Former nurse, videographer Julien Ménielle created the YouTube channel “Dans Ton Corps” in April 2016, at a time when the subject of health was little exploited on the video platform.
Why Doctor: What were you doing before YouTube?
I was a nurse for about ten years so I was immersed in the world of health for a long time. But around 2007, I was having a bit of an overdose and the working conditions ended up disgusting me, so I left the hospital. I continued as a liberal nurse and I did health coaching by telephone, then I stopped. At that time, I didn’t want to hear about health any more. I went back to studying journalism at a professional retraining school (EMI-CFD) and became a journalist at 20 minutes. It was there that I met a certain Cyprien, a well-known videographer on YouTube, and we became friends. Then I moved to assistant video editor. After a while, I wanted to make videos just for me, the way I wanted to process them, without the weight of a big machine behind it.
“I have always used humor as an educational vector, even in the hospital”
How did this YouTube channel project, now one of the largest health popularization channels in France with 715,000 subscribers, come into being in 2016? And why ultimately health?

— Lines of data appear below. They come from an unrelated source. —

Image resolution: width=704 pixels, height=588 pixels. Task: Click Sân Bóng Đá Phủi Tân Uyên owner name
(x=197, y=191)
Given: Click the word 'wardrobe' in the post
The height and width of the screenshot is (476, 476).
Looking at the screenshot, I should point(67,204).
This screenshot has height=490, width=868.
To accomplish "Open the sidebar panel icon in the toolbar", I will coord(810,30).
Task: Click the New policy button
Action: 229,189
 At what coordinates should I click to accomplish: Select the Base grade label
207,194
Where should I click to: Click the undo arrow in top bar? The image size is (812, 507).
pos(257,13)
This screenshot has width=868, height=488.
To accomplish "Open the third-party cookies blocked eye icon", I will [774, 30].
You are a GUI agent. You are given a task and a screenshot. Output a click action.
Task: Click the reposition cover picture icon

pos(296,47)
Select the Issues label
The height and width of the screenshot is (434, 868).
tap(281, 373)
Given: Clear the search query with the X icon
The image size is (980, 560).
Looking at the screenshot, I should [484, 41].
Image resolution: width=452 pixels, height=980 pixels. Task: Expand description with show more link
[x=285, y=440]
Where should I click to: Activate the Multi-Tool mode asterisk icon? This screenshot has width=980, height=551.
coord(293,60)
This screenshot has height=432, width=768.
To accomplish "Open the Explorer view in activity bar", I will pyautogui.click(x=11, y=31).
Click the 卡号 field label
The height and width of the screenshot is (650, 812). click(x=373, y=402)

It was a time when popular science was starting to do well on YouTube, and, in reality, health wasn’t necessarily my first choice. At first, I wanted to do humor, fiction. And then I quickly said to myself that there were really a lot of people and that I didn’t necessarily have anything more to contribute, even though I had health skills, something that wasn’t covered much on the platform. I said to myself that I had always used humor as an educational vector, even when I was in the hospital. What I’m doing on YouTube today is very much like the nurse-specific role of patient information and education that I’ve always played. So, obviously, we don’t talk to a patient in intensive care like we talk to people in front of their phone on YouTube! But at the time already, I always tried to convey the information with somewhat funny references and jokes to play down the drama. I also found that it was easier for patients to understand the situation with references that speak to them rather than with medical jargon. So if I could make people laugh by talking about very serious subjects in hospital duty rooms, I thought I could also do it on YouTube. I talked to Cyprien about it, he encouraged me and helped me get started. Quite quickly, it became my full-time job.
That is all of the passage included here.